**Your assignment:** Beginning with the line that holds "Given: Click the Priya Night Wear map pin" and ending with the last line of the entries below, copy every line exactly and nothing else, with the pictures left out.

━━━ Given entries

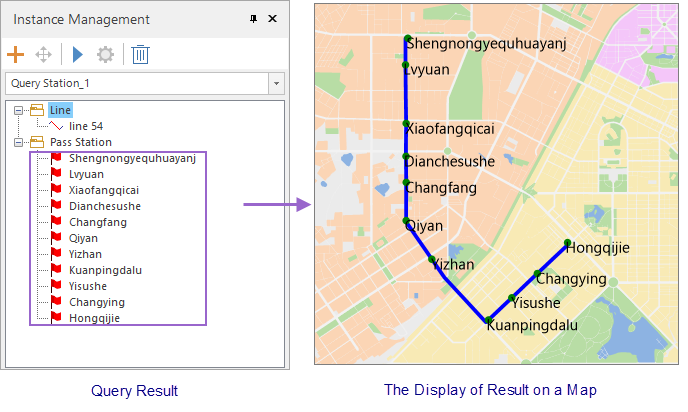Open settings with the gear icon
The image size is (688, 412).
click(x=105, y=55)
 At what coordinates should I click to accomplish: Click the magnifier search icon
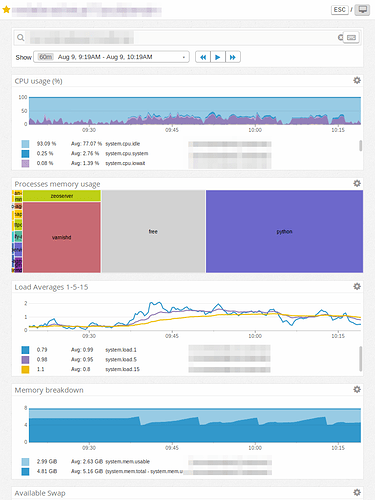(x=21, y=38)
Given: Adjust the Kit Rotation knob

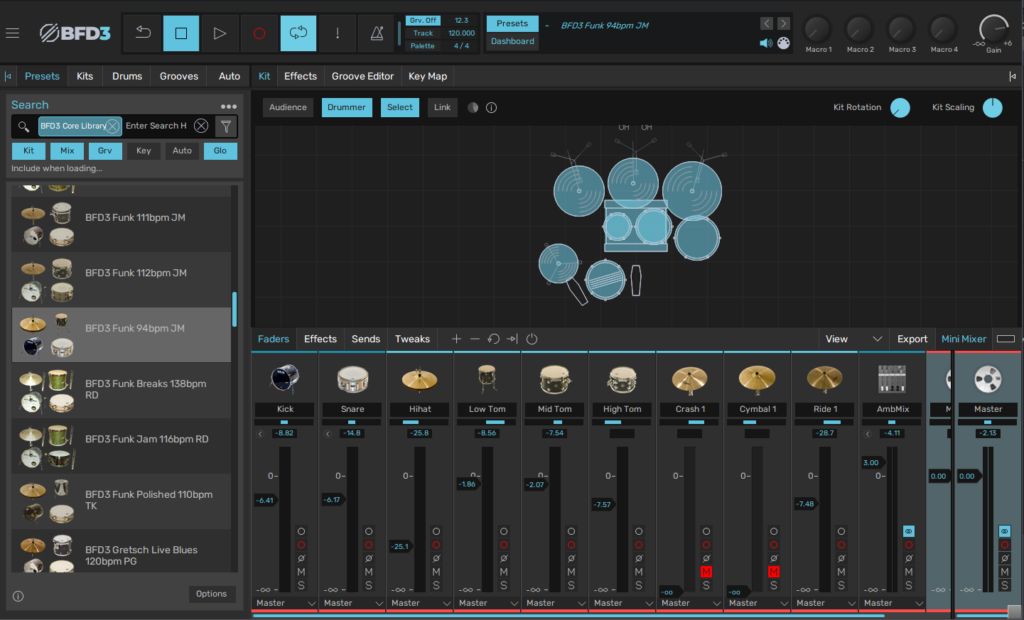Looking at the screenshot, I should [x=900, y=108].
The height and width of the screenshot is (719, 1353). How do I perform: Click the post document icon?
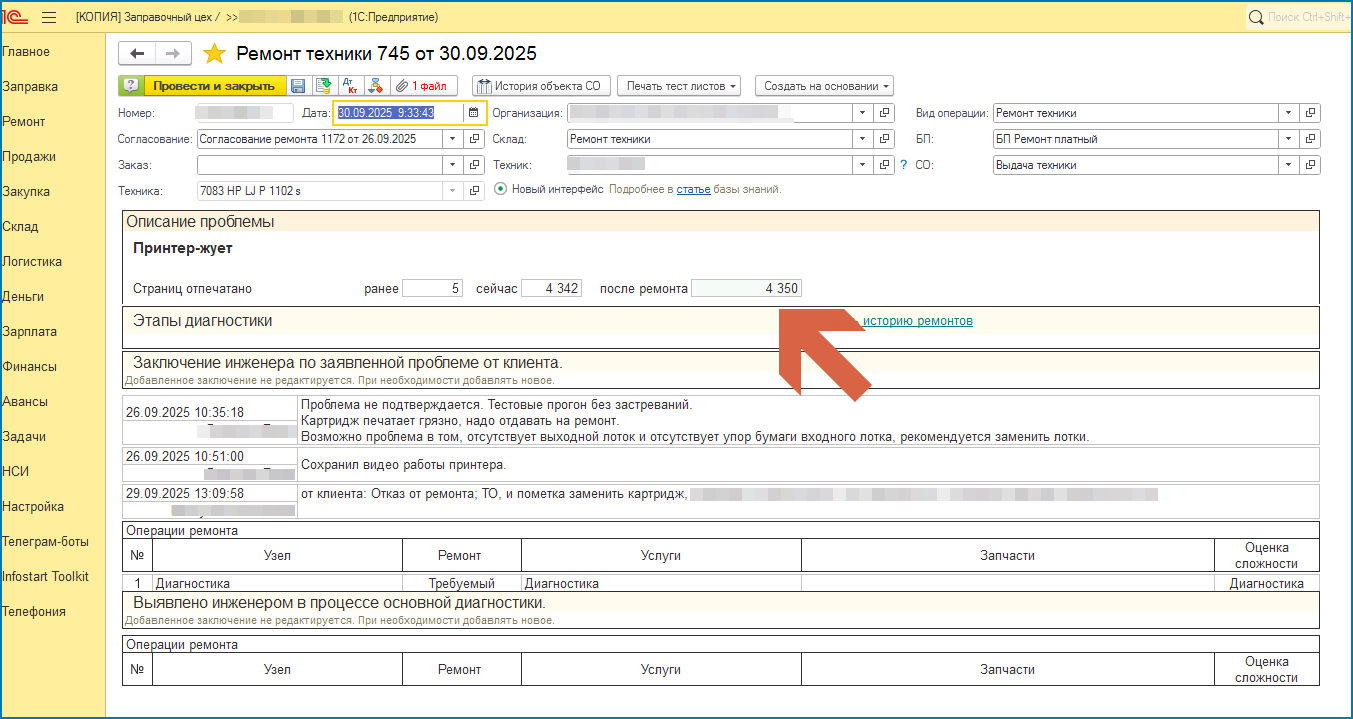point(323,86)
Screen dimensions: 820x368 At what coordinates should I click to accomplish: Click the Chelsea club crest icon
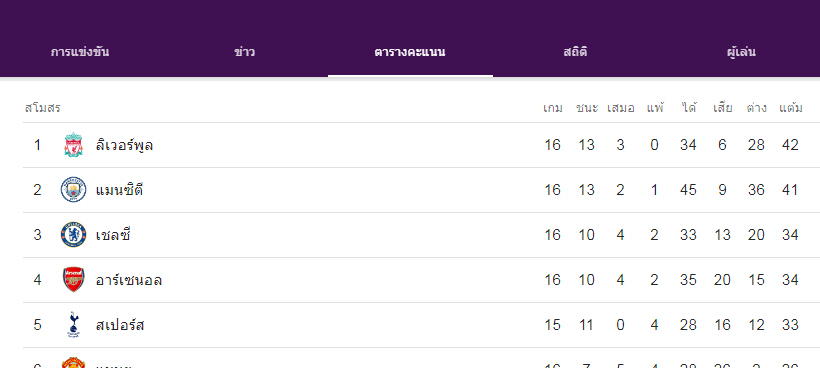pyautogui.click(x=73, y=235)
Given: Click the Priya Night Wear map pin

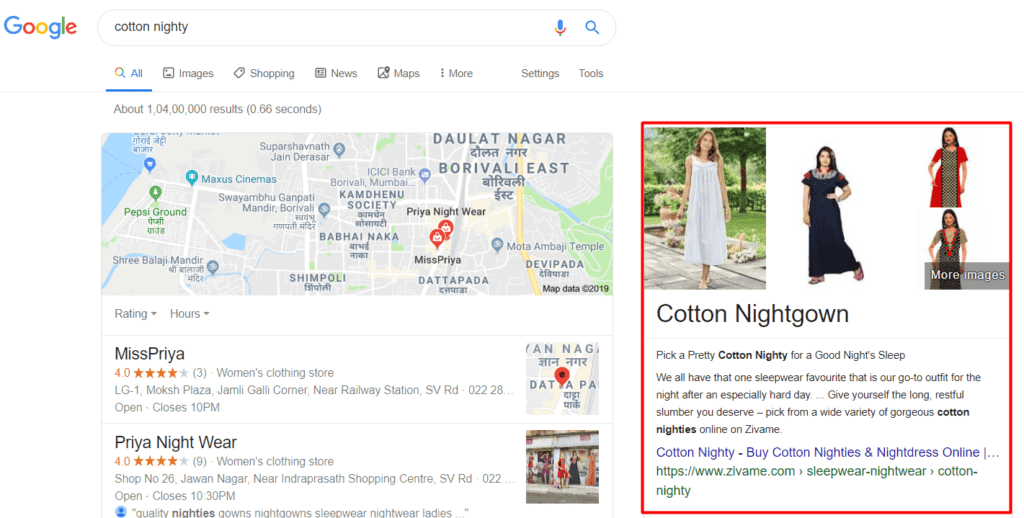Looking at the screenshot, I should click(446, 228).
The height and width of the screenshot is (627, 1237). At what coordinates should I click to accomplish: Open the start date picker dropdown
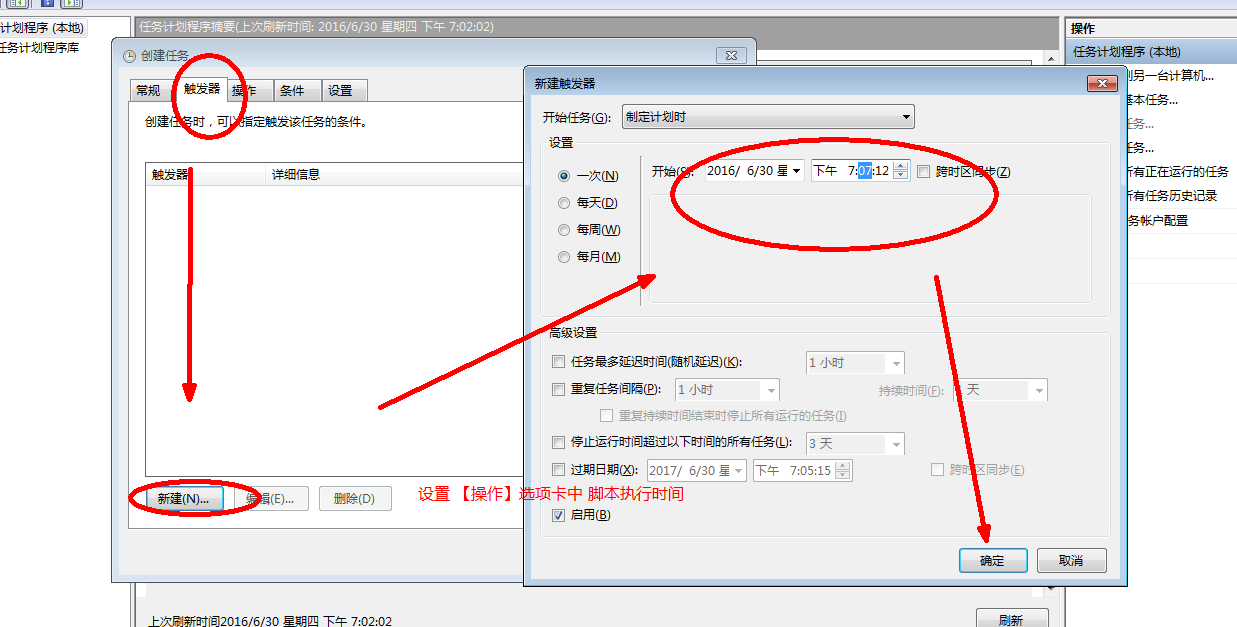(796, 171)
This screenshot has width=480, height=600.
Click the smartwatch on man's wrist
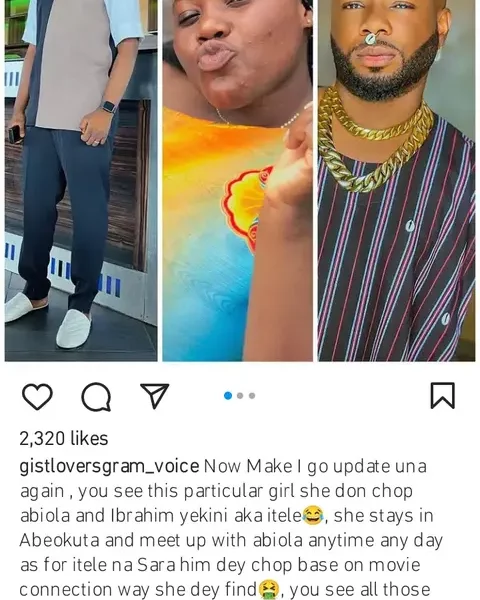coord(109,106)
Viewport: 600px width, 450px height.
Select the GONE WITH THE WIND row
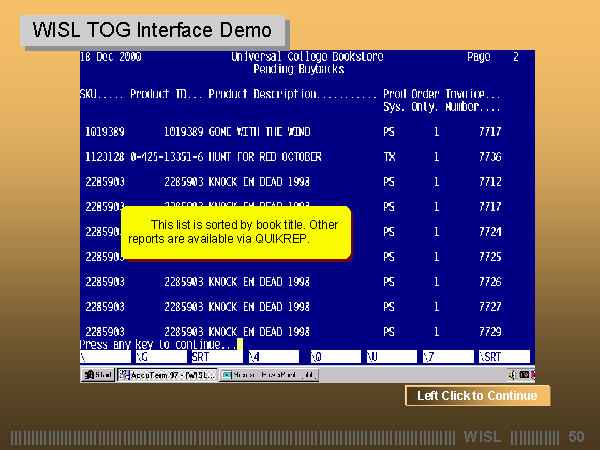pos(300,131)
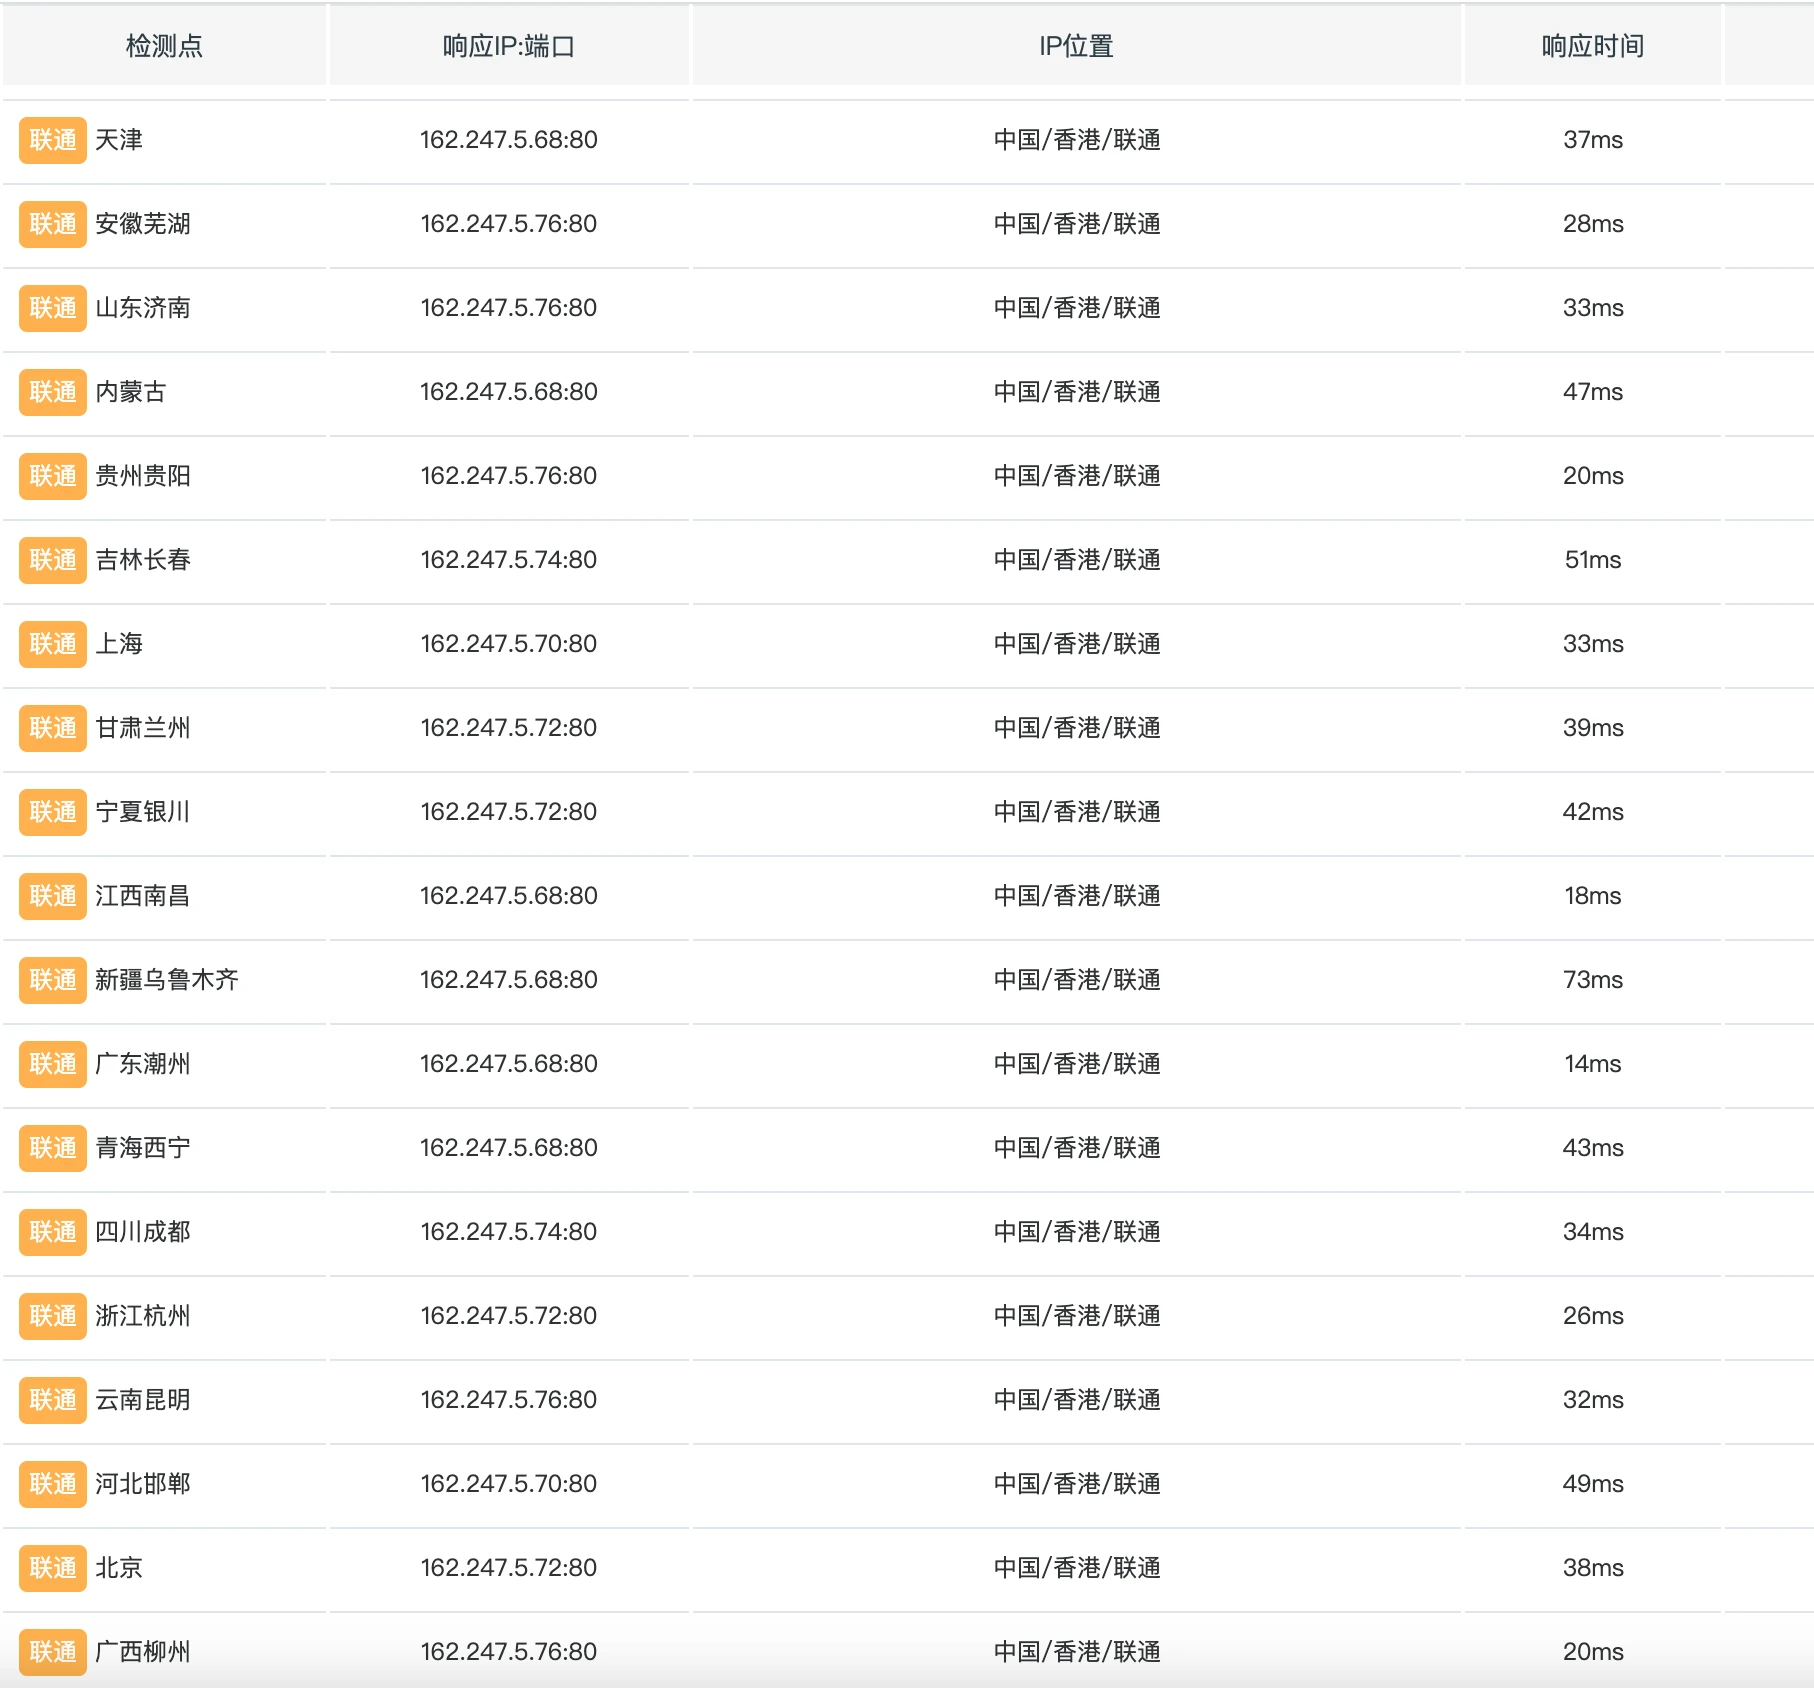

━━━━━━

**Your solution:**
Given: Click the Priya Night Wear map pin

Looking at the screenshot, I should click(446, 228).
The height and width of the screenshot is (627, 1237). At what coordinates should I click to accomplish: Open the start date picker dropdown
(796, 171)
This screenshot has width=480, height=600.
Click the smartwatch on man's wrist
coord(109,106)
Viewport: 600px width, 450px height.
Select the GONE WITH THE WIND row
pos(300,131)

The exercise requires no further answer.